A year ago, US health officials sparked outrage warning Americans not to eat cookie dough for fear of E. coli infection from a rogue batch of flour.
Eventually, the issue appeared to be resolved, no more alerts went out, and the relieved public went back to sneaking a taste of mixture from the baking tin.
But yesterday, the day before Thanksgiving, researchers at the US Centers for Disease Control and Prevention issued a report telling sweet-toothers not to rest on their laurels: cookie dough remains a threat.
‘We’re not trying to ruin people’s holidays but we want them to be aware of the risks,’ lead author Dr Samuel Crowe, an epidemiologist at the CDC, insisted to the New York Times, after completing a years-long investigation of the 2015-2016 scandal.
‘The bacteria is not uniformly distributed in a two-and-a-half pound bag of flour.
‘A small amount could get you really sick. I’ve had E. coli and salmonella and it’s pretty darn unpleasant.’
Dr Crowe’s report, published in New England Journal of Medicine, is the result of more than a year of investigation into the outbreak which sickened 63 in 2015-2016.
They concluded that any flour can contain dormant bacteria – which is revived by the moisture of water, milk or eggs.
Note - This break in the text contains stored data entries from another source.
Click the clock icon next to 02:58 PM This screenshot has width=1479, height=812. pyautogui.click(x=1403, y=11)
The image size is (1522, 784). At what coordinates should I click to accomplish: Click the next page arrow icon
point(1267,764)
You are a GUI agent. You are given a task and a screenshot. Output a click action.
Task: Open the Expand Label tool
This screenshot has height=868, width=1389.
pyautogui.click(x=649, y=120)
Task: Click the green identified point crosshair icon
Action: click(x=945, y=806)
Normally, to reach a conclusion about an outbreak, the CDC would mine survey data.
However, flour is not tracked by all questionnaires. So the team tracked down as many of the men, women and children affected by dough as they could (10 people), and interviewed them for hours on end.
Dr Crowe said he asked as detailed and specific questions as possible, trying to get to the heart of what happened.
It was complicated, he admitted. Few remember what they had for breakfast today, let alone what they ate months ago.
But some people had some flickers of memories, and two people even remembered the specific dough, and produced pictures of the ingredients which sickened them.
Initially, Dr Crowe had suspected eggs could be to blame, since they are a classic source of salmonella. But his investigation changed when he saw that the two victims used the same flour.
Analyzing the flour, the researchers found that it contained a dormant strain of E. coli.
E. coli tends to fester in moisture, but Dr Crowe found that it can lie hidden in dry products, and is revived when it hits moisture like water or eggs or milk.
Experts say there are three main options for eliminating this risk.
First, the US could change the way it produces flour by heating it up before it’s packaged – but this would change the texture which customers seek out.
Second, manufacturers could blitz it with radiation, as they do to rid pests, but they would need much higher levels of radiation to hit the bacteria.
Third, home bakers could wait until the cookies are out the oven.